Dog training has witnessed an enormous paradigm shift in the past few years. Whereas once the theories of using dominance to train dogs were widely accepted, now there is greater movement towards using positive reinforcement as a primary training method.
What is positive reinforcement? Let’s first take a look at what it is not:
- It’s NOT letting your dog do whatever he wants
- It’s NOT allowing your dog to roam free in the neighborhood
- It’s NOT refusing to use the word “No” with your dog
- It’s NOT only effective with “easy-going” breeds
Positive Reinforcement methods can be used to set appropriate boundaries with ANY dog.
Years ago, the primary accepted manner of training a dog incorporated the theory of dominance. This meant that dogs, as descendants of wolves and pack animals, only respected whomever was in charge, and that respect only occurred through harsh if not violent means. People were encouraged to use this fear-based training method in order to get their dogs to simply listen to them.
This theory has been widely debunked. First of all, the early dominance theory studies were only done with wolves – wild animals, not domesticated dogs. Most dogs and their owners do not have fights over resources: in fact, the most widely accepted theory states that the dog-human relationship evolved where dogs provided protection for families in exchange for food. A symbiotic relationship developed where each had different roles and were not in competition.
The trouble with dominance theory is that it can create anxiety and aggression in a dog: you may have problems where there may have been none before. Furthermore, there is often a constant struggle since the causes of bad behavior are never addressed.
In contrast, positive reinforcement methods can lead to not only a well-behaved dog, but a relaxed one as well.
There are some misconceptions about positive training methods. It is not simply patting your dog after handing you his paw or doing something adorable. It is about rewarding good behavior immediately after it happens, and moving on to the next task. Bad behavior does not get a reward. If a dog does something that is not allowed (like counter surfing), then a strong “No” can be issued.
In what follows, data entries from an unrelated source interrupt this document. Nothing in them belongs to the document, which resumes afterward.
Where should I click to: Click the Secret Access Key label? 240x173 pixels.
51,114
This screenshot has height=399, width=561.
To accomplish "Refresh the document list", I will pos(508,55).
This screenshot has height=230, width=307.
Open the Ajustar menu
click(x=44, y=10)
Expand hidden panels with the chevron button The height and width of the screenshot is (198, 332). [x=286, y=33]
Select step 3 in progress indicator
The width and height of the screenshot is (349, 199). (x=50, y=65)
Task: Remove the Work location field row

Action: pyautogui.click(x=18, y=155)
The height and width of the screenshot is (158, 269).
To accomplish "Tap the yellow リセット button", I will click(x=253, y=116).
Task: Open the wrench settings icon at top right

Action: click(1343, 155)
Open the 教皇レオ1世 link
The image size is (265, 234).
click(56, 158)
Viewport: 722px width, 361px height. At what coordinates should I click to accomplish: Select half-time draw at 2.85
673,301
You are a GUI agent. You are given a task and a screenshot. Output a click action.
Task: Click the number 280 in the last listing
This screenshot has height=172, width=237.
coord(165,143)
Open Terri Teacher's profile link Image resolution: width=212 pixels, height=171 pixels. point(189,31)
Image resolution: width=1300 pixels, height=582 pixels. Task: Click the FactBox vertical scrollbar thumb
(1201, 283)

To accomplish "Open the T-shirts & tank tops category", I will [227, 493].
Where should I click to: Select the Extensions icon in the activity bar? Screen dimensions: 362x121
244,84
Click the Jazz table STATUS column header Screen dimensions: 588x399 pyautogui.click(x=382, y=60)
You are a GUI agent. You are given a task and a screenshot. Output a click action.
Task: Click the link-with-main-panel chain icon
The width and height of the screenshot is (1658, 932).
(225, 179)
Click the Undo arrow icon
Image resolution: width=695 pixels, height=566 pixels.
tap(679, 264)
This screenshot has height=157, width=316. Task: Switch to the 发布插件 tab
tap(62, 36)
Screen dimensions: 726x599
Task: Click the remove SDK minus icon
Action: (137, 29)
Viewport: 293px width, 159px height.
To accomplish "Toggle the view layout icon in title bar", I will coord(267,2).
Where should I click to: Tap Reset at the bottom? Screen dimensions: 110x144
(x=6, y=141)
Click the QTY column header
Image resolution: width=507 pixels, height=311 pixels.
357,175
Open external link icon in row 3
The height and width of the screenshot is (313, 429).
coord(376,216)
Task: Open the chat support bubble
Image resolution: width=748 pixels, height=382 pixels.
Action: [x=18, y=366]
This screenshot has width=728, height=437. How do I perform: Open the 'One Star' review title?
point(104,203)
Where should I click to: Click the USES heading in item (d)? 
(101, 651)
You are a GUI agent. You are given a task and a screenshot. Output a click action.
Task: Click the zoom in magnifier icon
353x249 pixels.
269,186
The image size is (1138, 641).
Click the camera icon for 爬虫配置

After that, you may call the dog to you and if he comes when called, he gets a pat. (Probably not a treat, since counter surfing meant looking for food.)
Clicker training is a fantastic type of positive training. Clickers are very basic and inexpensive devices only asking for the owner to hold and push a button which elicits a click whenever the dog does something correctly. This can start with “sit” and move to other commands like “down,” “leave it,” “stay,” and so on. As soon as there is a click, the dog gets a reward: a pat, a treat, or a “good dog!” If there is bad or undesirable behavior, there will be no click and no reward. In that case, the dog’s attention needs to be back to what he should be doing so that positive reinforcement can be instilled once again. Eventually, the clicking fades and the behavior remains. Timing is key, and trainers will be sure to tell you not to go overboard or the dog will have you trained to give treats.
It is important to note that it is easiest to start using this method in a formal setting where you are not competing with other dogs, people, or squirrels for your pup’s attention. Slowly you can move to areas with more distractions while your dog learns that looking at you and listening to you are paramount.
Aggressive or High Energy Dogs
Many of us live in communities that are very pro-rescue dogs. Hooray! All dogs deserve a good home. However, while most of these dogs are wonderful companions, there are some who have had early lives that have lead to aggressive behavior. This could mean a dog who starts a fight, or who finishes a fight, intense resource guarding, or fear-based barking.
If this is the case, we recommend finding certified professional trainers – if not behaviorists – with a strong background in positive reinforcement methods. These dogs can absolutely be helped. However, some dogs will take a bit longer than others. That’s perfectly fine. Patience and consistency are the best things you can provide for these pups. As long as they know that they are safe with you, they are on the path to improving their behavior.
High energy dogs can also benefit from positive reinforcement methods. Often these dogs appear to be naughty since they want to run and play without listening to their owner. In this case, the dog is looking for an outlet that they are not receiving elsewhere. They may need longer walks, or a longer back yard game of fetch. These dogs do not have the anxiety-level of a stressed, aggressive dog, but they need just as much attention.
Positive training can lead you to having a happy pet and a home free of stress. With a bit of effort, you can have a dog who gives you loose-leash walks instead of nonstop pulling, and a dog who goes into a crate willingly and happily – provided you are not using this as a punishment. We absolutely encourage positive training and hope that with some investigation you will find an appropriate trainer or school for your pup.
Ultimately, you can easily set boundaries for your dog, and your dog will be happy to learn what he is allowed to do.